The decision to trigger 3DS is itself a model output. Triggering 3DS on every transaction adds friction and reduces conversion. The model balances fraud risk against authentication friction.

Multi-Currency

Supporting multiple currencies means more than just displaying a currency symbol. Key challenges:

  • FX Rates: Real-time exchange rates from providers like XE or Bloomberg. Rates are quoted with a spread (e.g., 0.5% above mid-market). For subscriptions, the rate is locked at the time of the first payment.
  • Settlement Currency: Merchants choose a settlement currency (usually USD or EUR). Payments in other currencies are converted at the prevailing rate on settlement day.
  • Rounding: Different currencies have different decimal places (JPY has 0, USD has 2, TND has 3). Amounts must be rounded correctly for each currency. Stripe’s API accepts amounts in the smallest currency unit (cents for USD, yen for JPY).
  • Local Payment Methods: Each region has preferred payment methods. A payment system must route to the right method based on the customer’s country and currency.
CURRENCY_CONFIG = {
    "usd": {"decimals": 2, "min_amount": 50, "max_amount": 99999999},
    "eur": {"decimals": 2, "min_amount": 50, "max_amount": 99999999},
    "gbp": {"decimals": 2, "min_amount": 50, "max_amount": 99999999},
    "jpy": {"decimals": 0, "min_amount": 1, "max_amount": 9999999},
    "tnd": {"decimals": 3, "min_amount": 10, "max_amount": 99999999},
}

def validate_amount(amount_cents: int, currency: str):
    config = CURRENCY_CONFIG.get(currency)
    if not config:
        raise ValueError(f"Unsupported currency: {currency}")
    if amount_cents < config["min_amount"]:
        raise ValueError(
            f"Amount below minimum for {currency}: "
            f"{config['min_amount']} {currency}"
        )
    if amount_cents % (10 ** (2 - config["decimals"])) != 0:
        raise ValueError(
            f"Invalid decimal places for {currency}"
        )

Dispute Handling

Disputes (chargebacks) are a cost of doing business. The payment system must:

  1. Detect: Receive the dispute notification from the processor (webhook)
  2. Notify: Alert the merchant and the customer
  3. Evidence: Collect and submit evidence to the processor (transaction records, delivery confirmation, customer communication)
  4. Track: Monitor dispute status and deadlines (typically 20-30 days to respond)
  5. Learn: Feed dispute data back into the fraud model to prevent future disputes

The dispute lifecycle creates ledger entries too.

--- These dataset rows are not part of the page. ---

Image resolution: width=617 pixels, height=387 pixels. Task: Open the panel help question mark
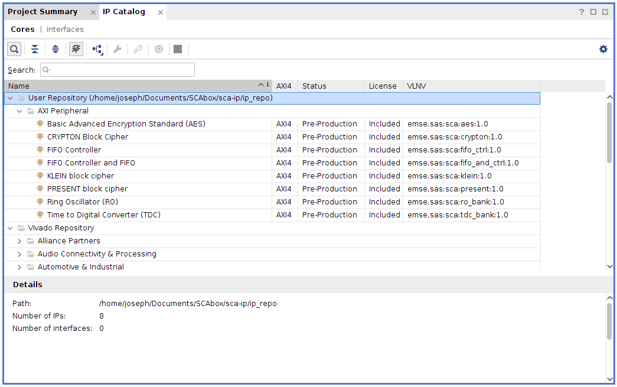coord(582,12)
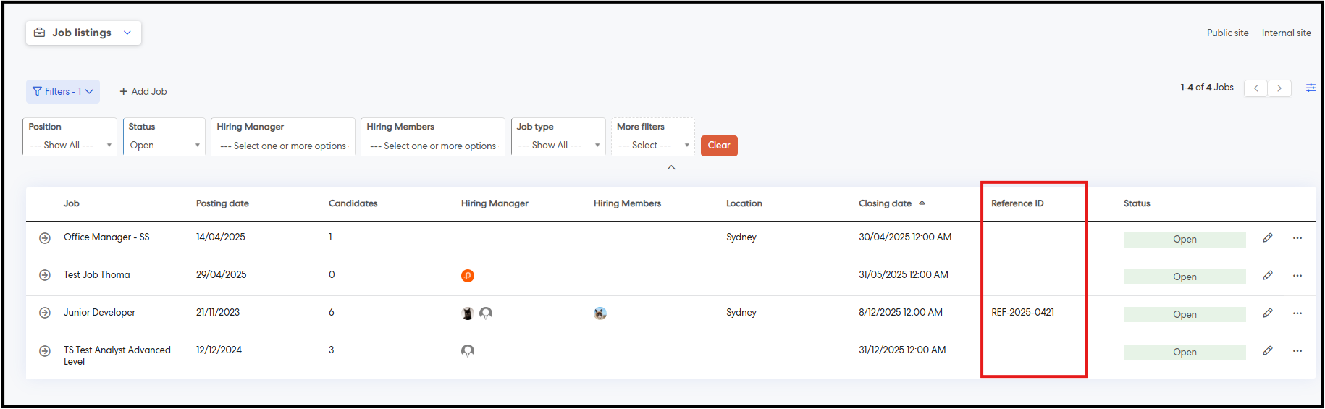Image resolution: width=1325 pixels, height=409 pixels.
Task: Go to next page of jobs
Action: [1279, 88]
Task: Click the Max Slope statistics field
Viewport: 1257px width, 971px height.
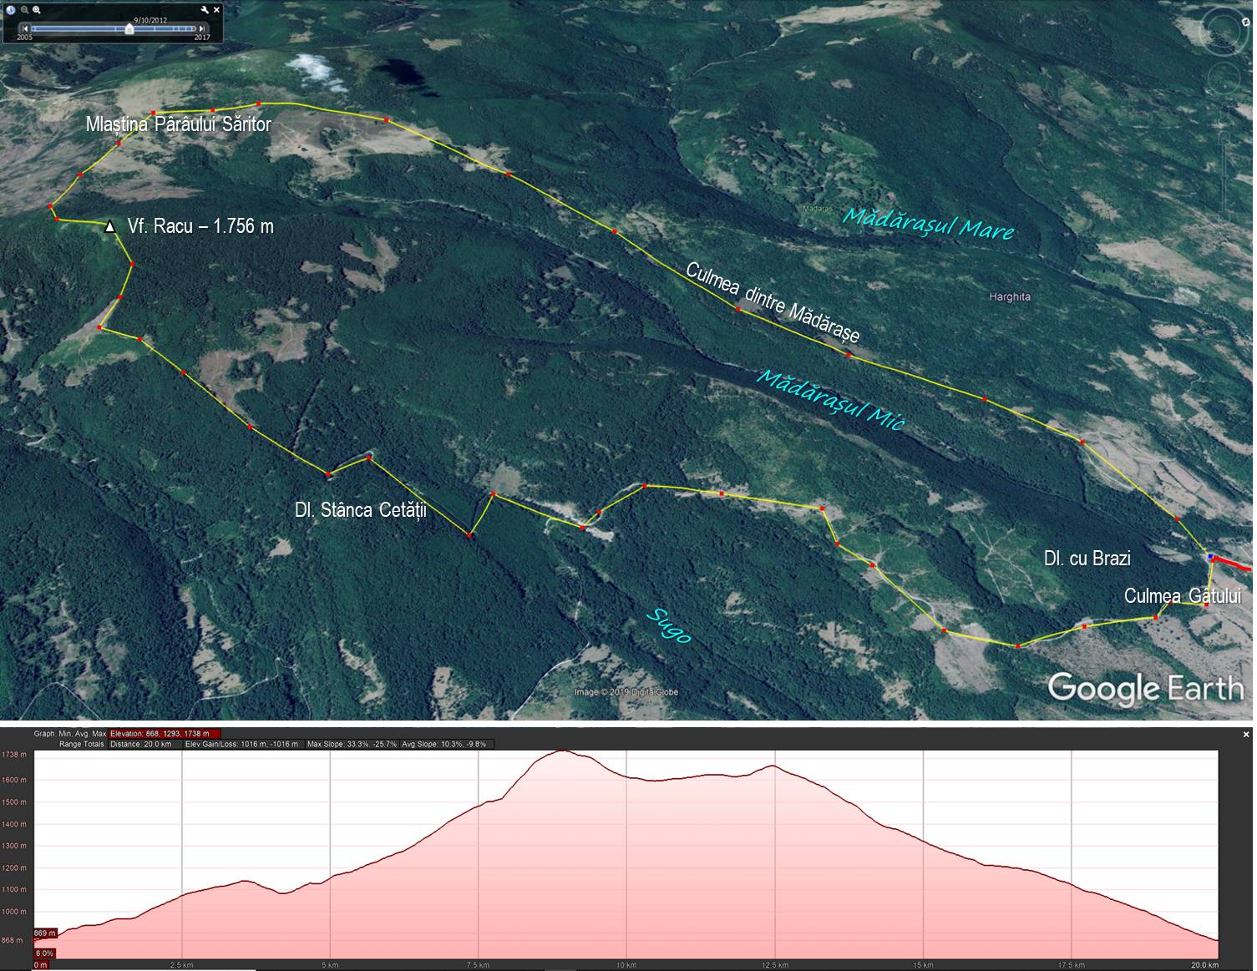Action: pos(351,744)
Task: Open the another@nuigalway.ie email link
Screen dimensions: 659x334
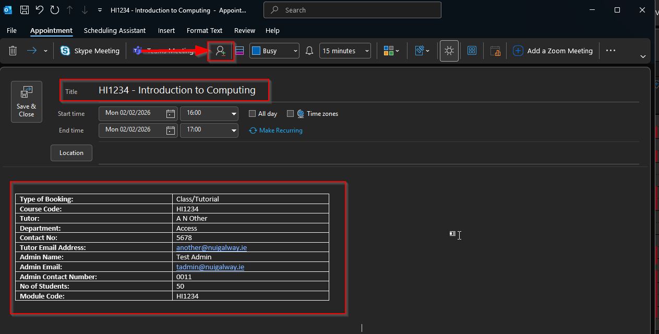Action: click(211, 247)
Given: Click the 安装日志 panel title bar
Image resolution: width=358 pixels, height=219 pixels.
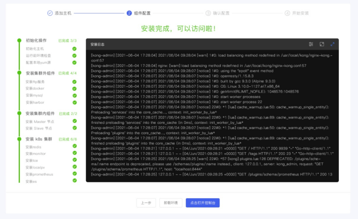Looking at the screenshot, I should pyautogui.click(x=98, y=44).
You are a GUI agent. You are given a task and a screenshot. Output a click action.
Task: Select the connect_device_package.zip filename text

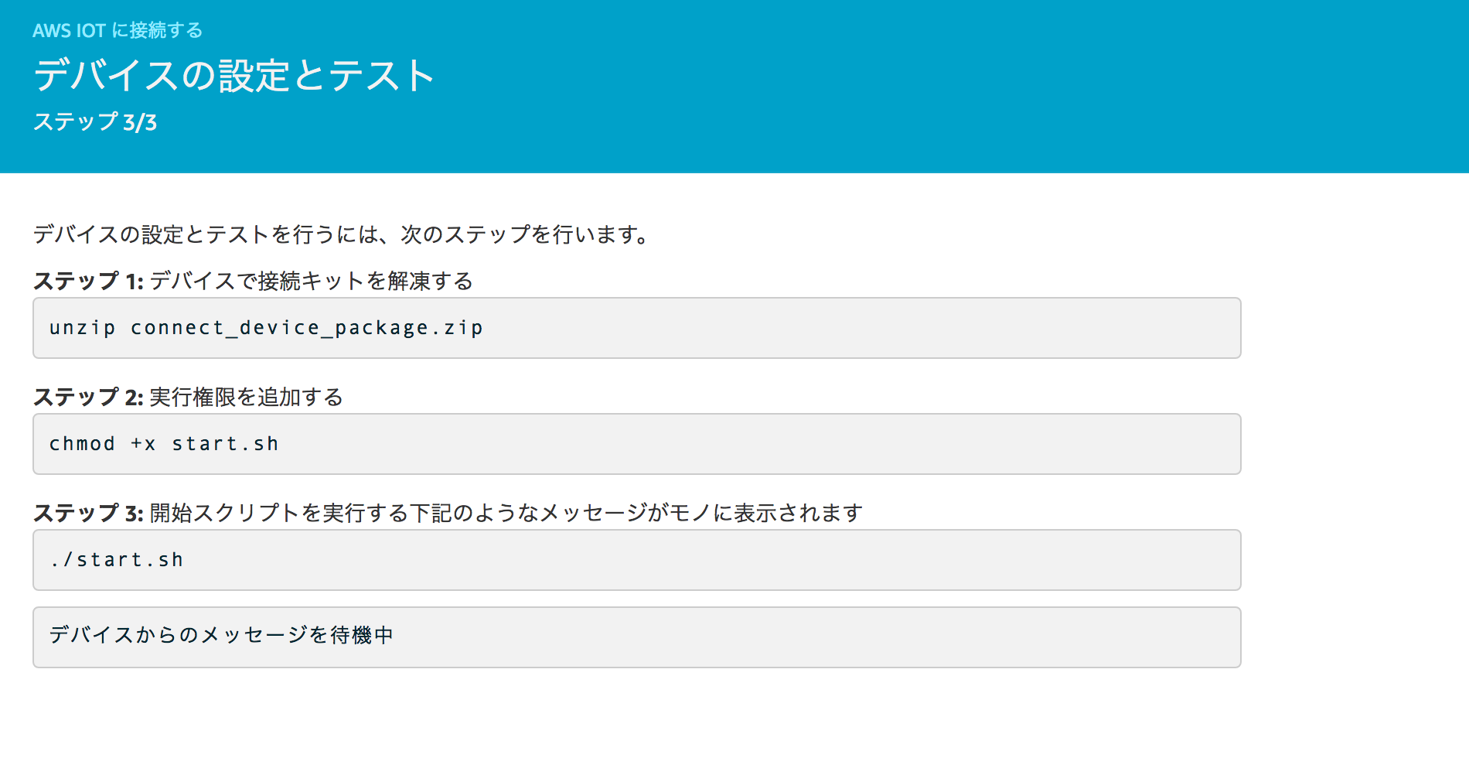(307, 328)
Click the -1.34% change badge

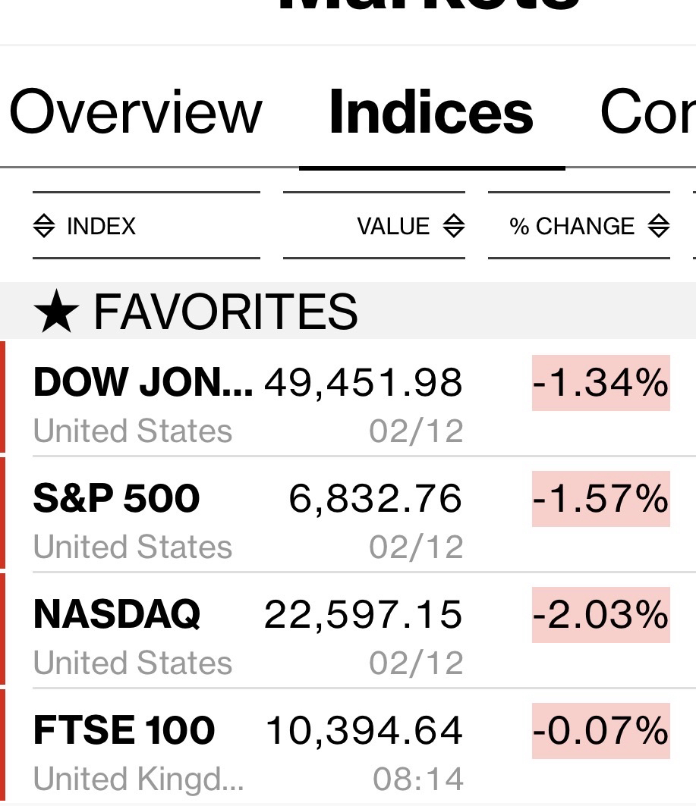pos(600,382)
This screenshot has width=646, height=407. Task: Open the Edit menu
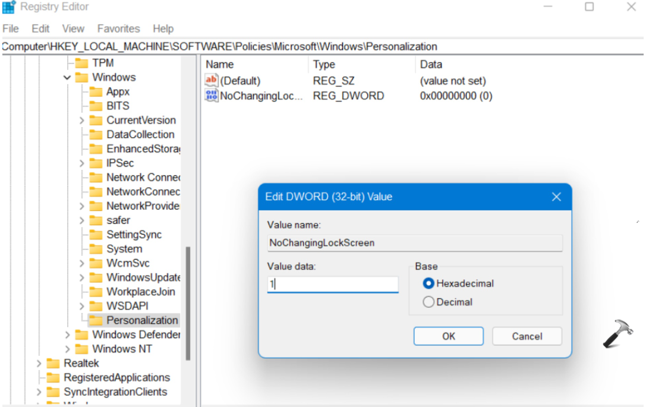(40, 29)
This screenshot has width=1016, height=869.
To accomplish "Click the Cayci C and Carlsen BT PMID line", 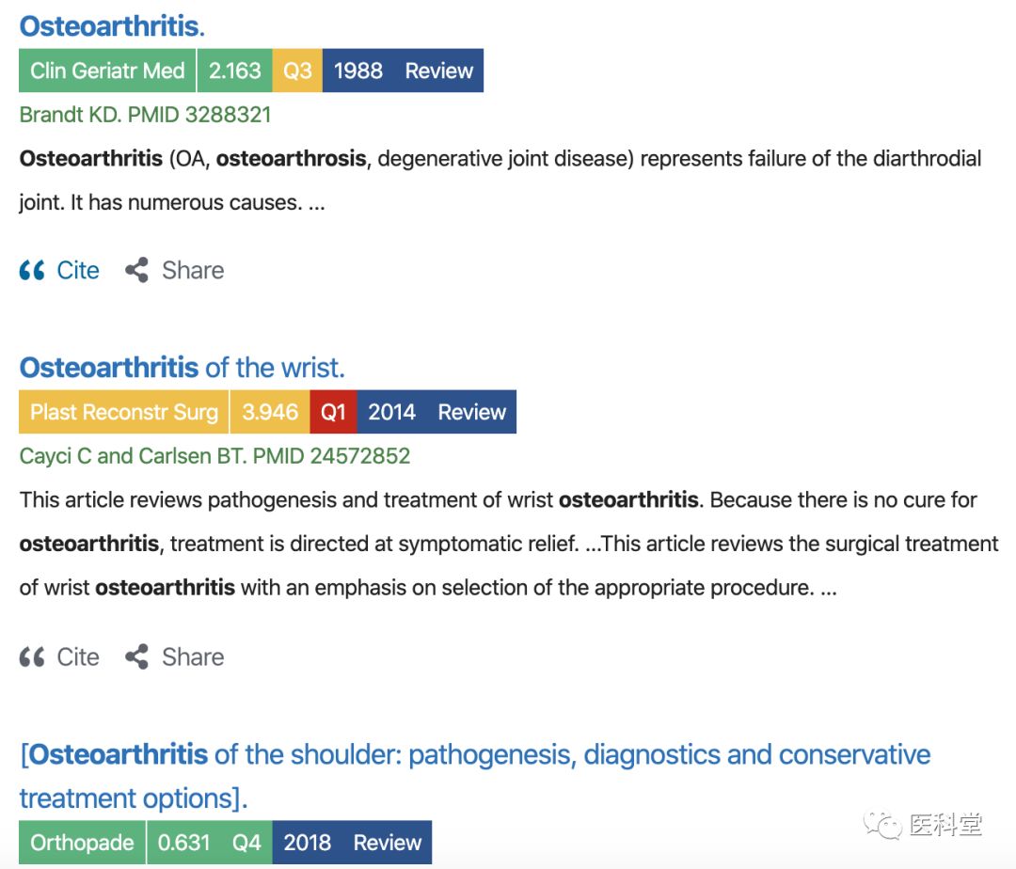I will coord(214,456).
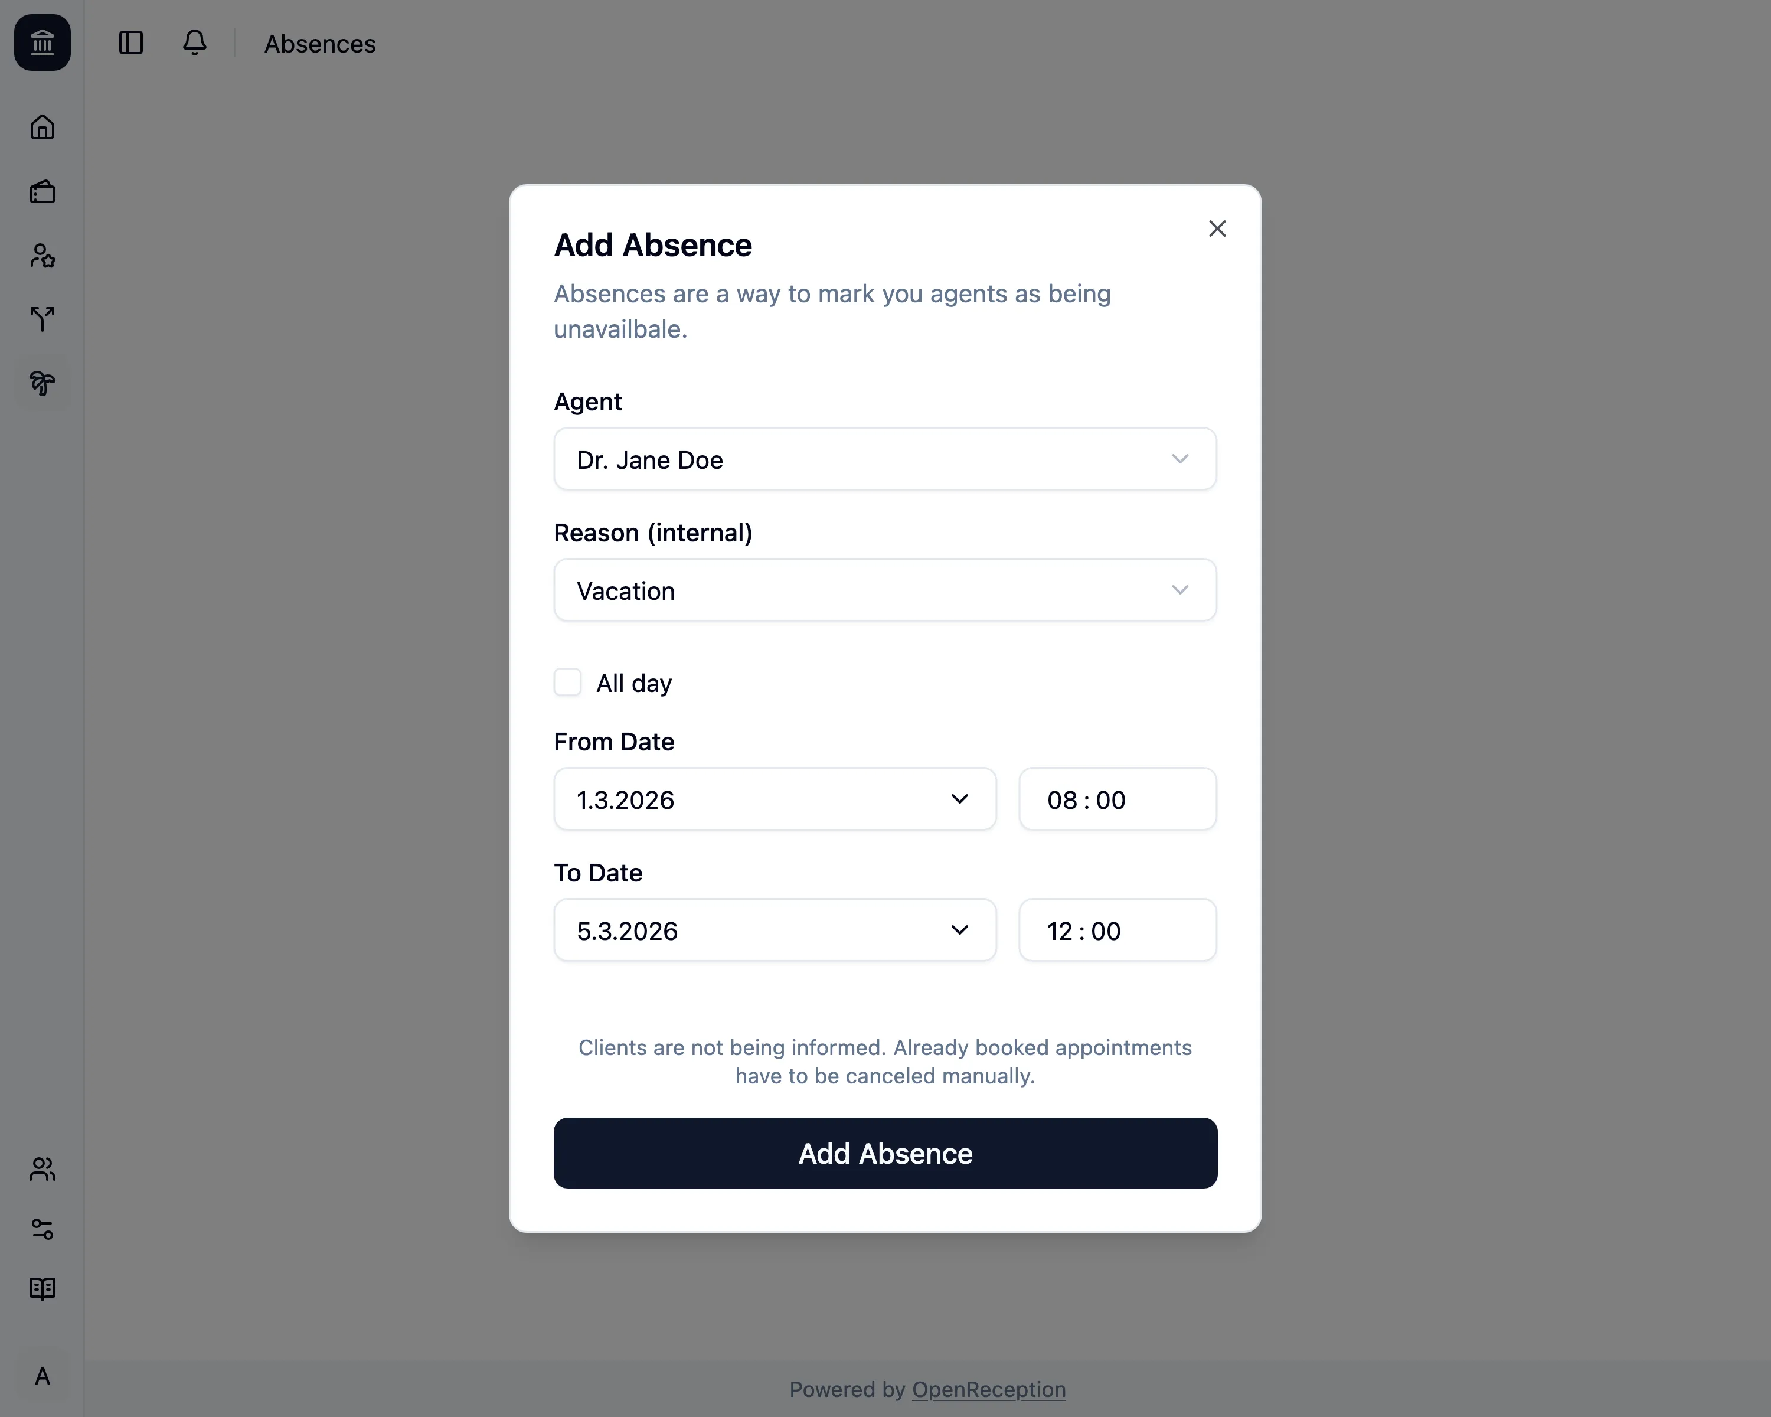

When a dispute is initiated, funds are debited from the merchant’s pending balance. If the merchant wins, they are re-credited. If they lose, the debit becomes permanent and the chargeback fee is applied.

async def handle_dispute(dispute: dict):
    dispute_id = dispute["id"]
    transaction_id = dispute["transaction"]["id"]
    amount_cents = dispute["amount_cents"]
    reason = dispute["reason"]

    # Debit merchant's pending balance
    await ledger.record_double_entry(
        debit_account=f"merchant_pending:{dispute.merchant_id}",
        credit_account="platform_dispute_reserve",
        amount_cents=amount_cents,
        transaction_id=f"dispute:{dispute_id}",
    )

    # Notify merchant
    await notification.send(
        merchant_id=dispute.merchant_id,
        type="dispute_opened",
        data={
            "dispute_id": dispute_id,
            "amount_cents": amount_cents,
            "reason": reason,
            "respond_by": dispute["respond_by"],
        },
    )

    # Update transaction status
    await db.execute(
        "UPDATE transactions SET status = 'disputed' "
        "WHERE id = $1",
        transaction_id,
    )

Scaling and Reliability

A payment system must not lose data. Outages mean lost revenue and angry customers. Key architectural patterns:

  • Circuit Breakers: If the processor’s API starts returning 5xx errors, the circuit breaker trips and the payment service returns a temporary failure instead of hammering the processor. After a cooldown period, traffic is gradually restored.
  • Dead Letter Queue: Failed webhooks are retried with exponential backoff (3, 9, 27, 81 seconds up to 3 days). After exhausting retries, the event goes to a dead letter queue for manual inspection.
  • Database Sharding: The ledger database is sharded by merchant_id. Each shard is an independent PostgreSQL instance. Cross-shard transactions are rare (only for platform-level operations) and use two-phase commit.
  • Read Replicas: The ledger has read replicas for reporting and reconciliation queries. The main instance handles writes only.
  • Backups: Point-in-time recovery (PITR) for the ledger database. In case of corruption, you can restore to any point in the last 30 days.
  • Chaos Engineering: Regularly kill instances, drop network packets, and throttle databases to verify the system survives.

Putting It All Together

Payment System Architecture
Complete end-to-end flow from checkout to settlement
Client(Browser / Mobile)API Gateway(Rate Limit / Auth)Payment Service(Idempotency)Fraud Service(ML + Rules)Ledger Service(Double-Entry)Processor Adapter(Stripe / Adyen)Bank / Network(Visa / Mastercard)Webhook Service(Event Delivery)Notification(Email / SMS)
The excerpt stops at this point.